◆ Directions for this task ◆
Look below for the line that contains "Click the Venus limit used progress bar", then copy it and each following line exactly, through and including the line that contains "You are a GUI".

Segment Open

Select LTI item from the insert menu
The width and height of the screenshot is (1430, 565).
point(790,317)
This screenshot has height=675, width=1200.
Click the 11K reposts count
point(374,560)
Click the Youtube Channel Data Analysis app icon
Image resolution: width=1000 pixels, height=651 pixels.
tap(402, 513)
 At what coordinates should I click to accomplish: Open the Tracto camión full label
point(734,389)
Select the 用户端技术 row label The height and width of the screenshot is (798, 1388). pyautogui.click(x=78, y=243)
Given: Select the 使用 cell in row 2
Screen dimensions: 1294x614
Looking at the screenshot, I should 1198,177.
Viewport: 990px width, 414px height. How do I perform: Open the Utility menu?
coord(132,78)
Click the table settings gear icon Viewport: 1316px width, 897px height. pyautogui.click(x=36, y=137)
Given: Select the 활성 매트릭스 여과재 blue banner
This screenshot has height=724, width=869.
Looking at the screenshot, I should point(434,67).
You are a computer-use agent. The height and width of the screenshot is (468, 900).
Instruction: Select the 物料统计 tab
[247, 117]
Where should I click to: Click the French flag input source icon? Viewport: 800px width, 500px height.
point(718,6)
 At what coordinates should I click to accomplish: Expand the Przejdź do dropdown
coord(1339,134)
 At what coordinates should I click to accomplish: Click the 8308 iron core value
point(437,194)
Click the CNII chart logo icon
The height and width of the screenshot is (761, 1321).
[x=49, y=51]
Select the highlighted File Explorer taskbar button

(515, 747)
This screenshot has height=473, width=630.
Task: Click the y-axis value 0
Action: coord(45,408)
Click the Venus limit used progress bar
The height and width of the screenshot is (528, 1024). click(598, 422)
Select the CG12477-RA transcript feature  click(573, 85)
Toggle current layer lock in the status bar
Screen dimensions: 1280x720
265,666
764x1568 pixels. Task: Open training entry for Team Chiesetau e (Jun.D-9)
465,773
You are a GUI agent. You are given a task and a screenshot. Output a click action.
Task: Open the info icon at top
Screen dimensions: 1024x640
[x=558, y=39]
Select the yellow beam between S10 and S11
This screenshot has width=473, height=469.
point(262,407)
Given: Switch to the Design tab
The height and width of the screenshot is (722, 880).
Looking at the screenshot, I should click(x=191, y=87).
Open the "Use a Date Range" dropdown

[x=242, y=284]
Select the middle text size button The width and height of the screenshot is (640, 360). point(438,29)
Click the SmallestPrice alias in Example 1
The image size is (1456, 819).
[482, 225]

Segment Closed

◆ Written reply ◆
Click the Venus limit used progress bar
The height and width of the screenshot is (528, 1024). click(598, 422)
Select the CG12477-RA transcript feature  click(573, 85)
Toggle current layer lock in the status bar
Screen dimensions: 1280x720
265,666
764x1568 pixels. Task: Open training entry for Team Chiesetau e (Jun.D-9)
465,773
You are a GUI agent. You are given a task and a screenshot. Output a click action.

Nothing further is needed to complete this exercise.